=== Supplied entries ===

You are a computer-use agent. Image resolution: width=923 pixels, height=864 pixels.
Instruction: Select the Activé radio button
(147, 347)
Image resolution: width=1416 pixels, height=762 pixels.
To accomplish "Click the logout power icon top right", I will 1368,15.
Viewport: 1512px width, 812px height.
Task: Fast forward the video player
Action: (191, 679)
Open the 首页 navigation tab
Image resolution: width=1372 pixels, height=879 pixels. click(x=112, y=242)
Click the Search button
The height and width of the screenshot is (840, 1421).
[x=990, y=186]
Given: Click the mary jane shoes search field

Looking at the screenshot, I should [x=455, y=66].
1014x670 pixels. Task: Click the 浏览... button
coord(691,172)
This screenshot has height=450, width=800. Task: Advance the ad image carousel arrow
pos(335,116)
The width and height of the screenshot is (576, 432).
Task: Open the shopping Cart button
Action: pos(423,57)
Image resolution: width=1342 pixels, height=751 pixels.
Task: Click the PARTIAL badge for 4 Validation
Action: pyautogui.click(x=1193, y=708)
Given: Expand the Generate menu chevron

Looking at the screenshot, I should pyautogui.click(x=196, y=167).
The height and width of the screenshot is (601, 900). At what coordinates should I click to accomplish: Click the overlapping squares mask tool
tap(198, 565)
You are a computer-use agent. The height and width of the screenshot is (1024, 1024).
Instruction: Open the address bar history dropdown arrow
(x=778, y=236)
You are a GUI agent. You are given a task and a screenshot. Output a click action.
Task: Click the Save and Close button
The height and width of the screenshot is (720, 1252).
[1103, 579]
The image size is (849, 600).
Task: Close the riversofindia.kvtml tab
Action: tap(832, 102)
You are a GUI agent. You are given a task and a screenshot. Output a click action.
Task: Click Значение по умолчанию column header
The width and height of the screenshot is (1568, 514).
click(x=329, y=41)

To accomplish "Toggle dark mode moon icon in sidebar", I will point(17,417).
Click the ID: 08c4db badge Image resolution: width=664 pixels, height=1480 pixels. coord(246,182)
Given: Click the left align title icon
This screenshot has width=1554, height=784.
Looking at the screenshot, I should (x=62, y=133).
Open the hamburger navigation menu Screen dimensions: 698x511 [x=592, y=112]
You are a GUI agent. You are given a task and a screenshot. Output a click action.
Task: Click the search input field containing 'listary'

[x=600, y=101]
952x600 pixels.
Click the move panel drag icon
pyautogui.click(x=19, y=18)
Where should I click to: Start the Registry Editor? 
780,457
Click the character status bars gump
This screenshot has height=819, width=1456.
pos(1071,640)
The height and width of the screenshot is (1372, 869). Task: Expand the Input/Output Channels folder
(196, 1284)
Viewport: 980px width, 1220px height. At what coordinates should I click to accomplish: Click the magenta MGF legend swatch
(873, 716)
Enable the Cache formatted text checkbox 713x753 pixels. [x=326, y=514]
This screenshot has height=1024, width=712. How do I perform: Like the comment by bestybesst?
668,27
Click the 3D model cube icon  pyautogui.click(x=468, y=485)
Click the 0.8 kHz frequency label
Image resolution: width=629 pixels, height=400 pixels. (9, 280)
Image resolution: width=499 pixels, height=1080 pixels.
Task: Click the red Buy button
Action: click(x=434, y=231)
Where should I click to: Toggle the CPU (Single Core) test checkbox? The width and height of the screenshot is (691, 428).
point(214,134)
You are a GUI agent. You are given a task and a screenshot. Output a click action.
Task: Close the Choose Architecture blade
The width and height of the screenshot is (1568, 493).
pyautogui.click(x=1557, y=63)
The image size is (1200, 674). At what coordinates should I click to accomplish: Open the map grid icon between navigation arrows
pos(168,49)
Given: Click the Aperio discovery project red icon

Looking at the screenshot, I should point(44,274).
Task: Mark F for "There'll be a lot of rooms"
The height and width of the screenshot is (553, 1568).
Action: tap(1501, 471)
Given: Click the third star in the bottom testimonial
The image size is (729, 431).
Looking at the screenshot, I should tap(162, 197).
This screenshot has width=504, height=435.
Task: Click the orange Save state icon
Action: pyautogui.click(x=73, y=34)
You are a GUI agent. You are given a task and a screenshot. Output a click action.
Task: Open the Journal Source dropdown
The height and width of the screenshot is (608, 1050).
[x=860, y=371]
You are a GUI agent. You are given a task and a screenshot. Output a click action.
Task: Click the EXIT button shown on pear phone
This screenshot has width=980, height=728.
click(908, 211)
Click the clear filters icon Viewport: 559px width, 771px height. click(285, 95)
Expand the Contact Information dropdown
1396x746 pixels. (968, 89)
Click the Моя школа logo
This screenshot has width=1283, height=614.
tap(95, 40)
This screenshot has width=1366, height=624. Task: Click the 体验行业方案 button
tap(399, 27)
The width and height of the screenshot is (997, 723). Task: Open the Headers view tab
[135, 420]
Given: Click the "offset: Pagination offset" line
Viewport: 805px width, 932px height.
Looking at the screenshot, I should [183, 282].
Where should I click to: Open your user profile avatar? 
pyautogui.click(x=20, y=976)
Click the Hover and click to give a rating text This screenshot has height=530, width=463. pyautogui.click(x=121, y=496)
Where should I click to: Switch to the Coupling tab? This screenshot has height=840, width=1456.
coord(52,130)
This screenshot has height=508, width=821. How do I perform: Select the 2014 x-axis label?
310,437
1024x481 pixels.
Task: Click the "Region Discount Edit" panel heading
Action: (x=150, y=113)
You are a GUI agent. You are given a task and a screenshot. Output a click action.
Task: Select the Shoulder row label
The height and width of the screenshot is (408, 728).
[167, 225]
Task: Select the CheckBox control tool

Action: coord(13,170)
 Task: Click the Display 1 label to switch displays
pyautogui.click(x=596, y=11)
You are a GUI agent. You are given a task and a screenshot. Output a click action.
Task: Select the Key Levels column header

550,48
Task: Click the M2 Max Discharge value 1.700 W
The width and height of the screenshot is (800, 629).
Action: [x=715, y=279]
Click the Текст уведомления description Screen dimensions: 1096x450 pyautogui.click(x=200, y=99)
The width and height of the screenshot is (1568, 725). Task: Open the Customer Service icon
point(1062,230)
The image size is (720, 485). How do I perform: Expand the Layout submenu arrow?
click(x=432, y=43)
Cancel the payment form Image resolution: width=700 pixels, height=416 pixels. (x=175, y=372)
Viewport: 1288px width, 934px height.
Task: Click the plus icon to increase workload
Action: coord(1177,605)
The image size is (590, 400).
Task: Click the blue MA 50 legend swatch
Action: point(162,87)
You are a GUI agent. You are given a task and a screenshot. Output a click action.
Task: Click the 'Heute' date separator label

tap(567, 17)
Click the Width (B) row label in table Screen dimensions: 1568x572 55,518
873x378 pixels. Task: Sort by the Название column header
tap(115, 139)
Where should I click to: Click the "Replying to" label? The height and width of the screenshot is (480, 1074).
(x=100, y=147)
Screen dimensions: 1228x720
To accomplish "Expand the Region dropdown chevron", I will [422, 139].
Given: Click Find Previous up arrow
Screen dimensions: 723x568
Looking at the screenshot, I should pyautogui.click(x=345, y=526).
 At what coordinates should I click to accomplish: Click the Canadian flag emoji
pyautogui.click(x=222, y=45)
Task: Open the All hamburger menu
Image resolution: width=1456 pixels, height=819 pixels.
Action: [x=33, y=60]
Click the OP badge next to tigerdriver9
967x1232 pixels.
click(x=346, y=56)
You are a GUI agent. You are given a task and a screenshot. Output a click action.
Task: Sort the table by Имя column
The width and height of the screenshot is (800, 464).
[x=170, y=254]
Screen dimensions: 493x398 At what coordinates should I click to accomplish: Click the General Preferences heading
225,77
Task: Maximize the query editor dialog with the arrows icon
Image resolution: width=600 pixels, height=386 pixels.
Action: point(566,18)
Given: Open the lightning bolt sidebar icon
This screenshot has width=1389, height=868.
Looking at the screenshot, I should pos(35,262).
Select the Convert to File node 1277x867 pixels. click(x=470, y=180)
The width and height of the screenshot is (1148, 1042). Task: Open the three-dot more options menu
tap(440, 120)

===

* _Exercise_:
What is needed is an exact repetition of the lines from the first line of the records through the line containing "Image resolution: width=1416", both ends included, and nothing more.

* _Task result_:
You are a computer-use agent. Image resolution: width=923 pixels, height=864 pixels.
Instruction: Select the Activé radio button
(147, 347)
Image resolution: width=1416 pixels, height=762 pixels.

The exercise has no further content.